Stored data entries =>

__________________________________________________

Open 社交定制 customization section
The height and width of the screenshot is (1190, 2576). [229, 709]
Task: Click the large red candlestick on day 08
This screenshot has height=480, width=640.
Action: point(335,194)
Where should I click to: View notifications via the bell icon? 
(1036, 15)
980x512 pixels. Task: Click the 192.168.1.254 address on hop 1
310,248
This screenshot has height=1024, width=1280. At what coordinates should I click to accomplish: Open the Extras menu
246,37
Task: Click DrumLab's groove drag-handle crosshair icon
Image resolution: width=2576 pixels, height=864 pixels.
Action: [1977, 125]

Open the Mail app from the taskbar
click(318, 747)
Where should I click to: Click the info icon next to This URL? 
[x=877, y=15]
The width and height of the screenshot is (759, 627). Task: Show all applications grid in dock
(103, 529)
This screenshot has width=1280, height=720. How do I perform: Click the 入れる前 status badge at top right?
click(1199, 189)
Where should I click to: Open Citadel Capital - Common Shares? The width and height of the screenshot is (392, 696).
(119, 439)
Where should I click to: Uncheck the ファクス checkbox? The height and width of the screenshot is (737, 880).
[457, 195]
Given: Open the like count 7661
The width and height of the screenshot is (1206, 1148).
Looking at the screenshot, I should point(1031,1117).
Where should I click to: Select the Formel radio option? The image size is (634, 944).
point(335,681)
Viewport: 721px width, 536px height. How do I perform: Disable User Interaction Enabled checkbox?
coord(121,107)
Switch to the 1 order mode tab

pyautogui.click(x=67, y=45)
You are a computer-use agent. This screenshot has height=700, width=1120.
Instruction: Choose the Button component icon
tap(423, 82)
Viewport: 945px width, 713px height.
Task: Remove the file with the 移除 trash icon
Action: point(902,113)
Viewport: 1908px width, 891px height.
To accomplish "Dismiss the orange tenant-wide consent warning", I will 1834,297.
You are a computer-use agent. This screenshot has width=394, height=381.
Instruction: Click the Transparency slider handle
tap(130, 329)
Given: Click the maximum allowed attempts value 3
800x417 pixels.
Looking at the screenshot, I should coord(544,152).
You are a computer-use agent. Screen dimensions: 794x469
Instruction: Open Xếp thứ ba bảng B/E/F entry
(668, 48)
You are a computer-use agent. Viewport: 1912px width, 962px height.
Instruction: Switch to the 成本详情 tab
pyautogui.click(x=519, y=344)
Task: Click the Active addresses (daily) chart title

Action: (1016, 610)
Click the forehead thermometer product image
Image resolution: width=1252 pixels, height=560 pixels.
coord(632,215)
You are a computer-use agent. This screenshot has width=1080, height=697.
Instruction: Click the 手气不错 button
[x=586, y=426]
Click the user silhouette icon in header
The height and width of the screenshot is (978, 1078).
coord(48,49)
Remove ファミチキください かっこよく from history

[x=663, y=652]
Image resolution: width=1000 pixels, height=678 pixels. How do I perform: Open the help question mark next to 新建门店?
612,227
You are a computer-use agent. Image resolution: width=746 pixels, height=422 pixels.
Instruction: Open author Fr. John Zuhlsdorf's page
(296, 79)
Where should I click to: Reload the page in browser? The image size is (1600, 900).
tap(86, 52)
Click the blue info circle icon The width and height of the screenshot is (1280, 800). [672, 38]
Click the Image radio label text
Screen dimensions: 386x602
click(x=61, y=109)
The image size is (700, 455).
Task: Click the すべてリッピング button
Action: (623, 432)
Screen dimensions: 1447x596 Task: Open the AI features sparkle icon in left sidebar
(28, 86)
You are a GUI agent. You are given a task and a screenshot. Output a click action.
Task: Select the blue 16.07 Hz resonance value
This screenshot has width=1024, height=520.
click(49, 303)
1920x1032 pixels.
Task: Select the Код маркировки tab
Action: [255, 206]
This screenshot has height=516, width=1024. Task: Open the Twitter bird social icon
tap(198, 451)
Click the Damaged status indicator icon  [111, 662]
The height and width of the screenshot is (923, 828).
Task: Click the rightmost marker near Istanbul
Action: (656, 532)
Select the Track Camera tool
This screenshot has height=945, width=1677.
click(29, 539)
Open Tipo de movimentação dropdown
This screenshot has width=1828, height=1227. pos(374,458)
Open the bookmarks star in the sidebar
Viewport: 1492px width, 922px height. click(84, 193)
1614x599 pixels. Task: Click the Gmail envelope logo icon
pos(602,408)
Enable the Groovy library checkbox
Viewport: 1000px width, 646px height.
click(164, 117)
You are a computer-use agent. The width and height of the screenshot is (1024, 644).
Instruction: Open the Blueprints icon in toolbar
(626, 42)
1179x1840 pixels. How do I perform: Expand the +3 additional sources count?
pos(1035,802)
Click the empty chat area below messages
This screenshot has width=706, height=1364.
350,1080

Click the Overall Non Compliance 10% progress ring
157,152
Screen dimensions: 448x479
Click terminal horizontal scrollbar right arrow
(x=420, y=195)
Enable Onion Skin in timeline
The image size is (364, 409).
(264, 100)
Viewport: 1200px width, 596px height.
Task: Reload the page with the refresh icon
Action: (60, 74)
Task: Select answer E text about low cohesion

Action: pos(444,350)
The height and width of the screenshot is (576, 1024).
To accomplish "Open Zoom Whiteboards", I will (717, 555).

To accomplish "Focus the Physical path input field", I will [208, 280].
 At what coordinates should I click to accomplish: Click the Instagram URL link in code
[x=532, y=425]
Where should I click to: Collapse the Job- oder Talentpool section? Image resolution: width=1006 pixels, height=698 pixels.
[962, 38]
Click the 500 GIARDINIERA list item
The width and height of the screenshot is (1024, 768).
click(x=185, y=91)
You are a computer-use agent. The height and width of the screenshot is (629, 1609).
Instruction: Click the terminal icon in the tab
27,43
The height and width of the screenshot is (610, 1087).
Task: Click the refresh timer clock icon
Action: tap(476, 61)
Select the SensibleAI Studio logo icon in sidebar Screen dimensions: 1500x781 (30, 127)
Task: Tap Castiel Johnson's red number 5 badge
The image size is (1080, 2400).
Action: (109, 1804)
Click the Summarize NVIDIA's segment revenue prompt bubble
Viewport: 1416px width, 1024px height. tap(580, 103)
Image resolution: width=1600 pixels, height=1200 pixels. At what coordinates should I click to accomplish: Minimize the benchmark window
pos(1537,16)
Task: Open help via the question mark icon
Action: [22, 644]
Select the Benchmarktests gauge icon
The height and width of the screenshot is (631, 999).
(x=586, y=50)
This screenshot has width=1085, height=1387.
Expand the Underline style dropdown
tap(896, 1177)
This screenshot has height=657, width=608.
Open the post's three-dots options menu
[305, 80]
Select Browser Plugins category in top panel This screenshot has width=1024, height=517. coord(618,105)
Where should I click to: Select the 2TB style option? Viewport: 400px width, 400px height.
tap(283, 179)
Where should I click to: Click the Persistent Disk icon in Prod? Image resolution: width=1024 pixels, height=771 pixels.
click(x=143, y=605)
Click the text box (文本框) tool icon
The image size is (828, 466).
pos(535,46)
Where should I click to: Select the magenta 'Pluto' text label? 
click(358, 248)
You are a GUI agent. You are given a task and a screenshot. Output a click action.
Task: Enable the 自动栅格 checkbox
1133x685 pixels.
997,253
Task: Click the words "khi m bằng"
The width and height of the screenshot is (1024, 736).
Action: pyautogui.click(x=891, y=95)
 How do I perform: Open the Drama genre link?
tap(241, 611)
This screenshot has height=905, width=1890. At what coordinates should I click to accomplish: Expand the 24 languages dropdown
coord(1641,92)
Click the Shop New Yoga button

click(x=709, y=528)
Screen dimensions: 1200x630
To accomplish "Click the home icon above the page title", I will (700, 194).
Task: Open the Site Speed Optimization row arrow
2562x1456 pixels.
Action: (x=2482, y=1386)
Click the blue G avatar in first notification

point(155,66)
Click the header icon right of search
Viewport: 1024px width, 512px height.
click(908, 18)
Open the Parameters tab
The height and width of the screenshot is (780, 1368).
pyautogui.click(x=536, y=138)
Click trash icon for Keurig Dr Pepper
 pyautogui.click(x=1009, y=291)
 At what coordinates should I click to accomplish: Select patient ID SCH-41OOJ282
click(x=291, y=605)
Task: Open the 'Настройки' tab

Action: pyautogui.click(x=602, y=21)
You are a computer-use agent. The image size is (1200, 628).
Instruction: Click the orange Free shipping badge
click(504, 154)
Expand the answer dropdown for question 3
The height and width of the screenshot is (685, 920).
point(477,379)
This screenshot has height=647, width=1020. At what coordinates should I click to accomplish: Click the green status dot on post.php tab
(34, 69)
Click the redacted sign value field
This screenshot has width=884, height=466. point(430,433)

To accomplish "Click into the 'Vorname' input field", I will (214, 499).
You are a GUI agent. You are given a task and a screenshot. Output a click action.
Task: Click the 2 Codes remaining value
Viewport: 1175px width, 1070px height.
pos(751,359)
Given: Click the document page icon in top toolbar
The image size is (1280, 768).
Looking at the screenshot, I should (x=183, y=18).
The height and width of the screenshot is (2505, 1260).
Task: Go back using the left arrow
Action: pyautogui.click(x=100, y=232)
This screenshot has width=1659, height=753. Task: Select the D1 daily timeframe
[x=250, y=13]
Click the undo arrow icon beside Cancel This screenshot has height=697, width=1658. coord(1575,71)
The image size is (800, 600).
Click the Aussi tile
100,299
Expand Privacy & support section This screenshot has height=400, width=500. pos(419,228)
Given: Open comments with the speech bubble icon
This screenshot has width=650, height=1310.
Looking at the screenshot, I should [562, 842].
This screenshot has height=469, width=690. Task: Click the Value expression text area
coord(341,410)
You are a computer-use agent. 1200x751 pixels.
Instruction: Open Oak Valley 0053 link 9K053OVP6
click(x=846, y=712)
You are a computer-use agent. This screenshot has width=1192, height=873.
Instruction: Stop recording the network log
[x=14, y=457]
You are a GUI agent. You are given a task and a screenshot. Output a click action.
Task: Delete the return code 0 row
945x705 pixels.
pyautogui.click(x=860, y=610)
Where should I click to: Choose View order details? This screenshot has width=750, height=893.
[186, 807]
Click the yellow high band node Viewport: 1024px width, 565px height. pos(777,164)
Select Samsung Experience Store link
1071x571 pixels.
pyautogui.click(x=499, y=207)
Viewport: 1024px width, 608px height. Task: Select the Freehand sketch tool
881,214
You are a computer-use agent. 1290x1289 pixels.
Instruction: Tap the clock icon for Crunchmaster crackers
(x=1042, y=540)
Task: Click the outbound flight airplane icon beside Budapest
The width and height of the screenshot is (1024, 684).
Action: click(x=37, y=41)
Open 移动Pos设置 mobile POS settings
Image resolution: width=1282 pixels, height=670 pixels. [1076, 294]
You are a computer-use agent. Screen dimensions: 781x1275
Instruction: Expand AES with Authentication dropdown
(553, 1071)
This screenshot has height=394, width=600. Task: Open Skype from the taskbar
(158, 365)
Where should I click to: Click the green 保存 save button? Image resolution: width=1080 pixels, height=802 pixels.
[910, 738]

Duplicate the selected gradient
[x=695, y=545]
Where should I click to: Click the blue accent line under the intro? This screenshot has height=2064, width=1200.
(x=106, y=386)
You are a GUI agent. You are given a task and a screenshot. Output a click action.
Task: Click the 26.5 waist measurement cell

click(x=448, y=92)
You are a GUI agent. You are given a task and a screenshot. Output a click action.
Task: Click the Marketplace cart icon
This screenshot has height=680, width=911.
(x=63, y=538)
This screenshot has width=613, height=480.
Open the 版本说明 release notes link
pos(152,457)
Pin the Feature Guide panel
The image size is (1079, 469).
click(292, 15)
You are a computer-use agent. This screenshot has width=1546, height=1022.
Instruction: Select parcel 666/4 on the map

__________________________________________________

WHAT IS REQUIRED => Go through the entries above and pull out each line with "will" in it.

FINISHED TASK =>
To accomplish "Dismiss the orange tenant-wide consent warning", I will 1834,297.
To accomplish "Open Zoom Whiteboards", I will (717, 555).
To accomplish "Focus the Physical path input field", I will [208, 280].
To accomplish "Click the home icon above the page title", I will (700, 194).
To accomplish "Click into the 'Vorname' input field", I will (214, 499).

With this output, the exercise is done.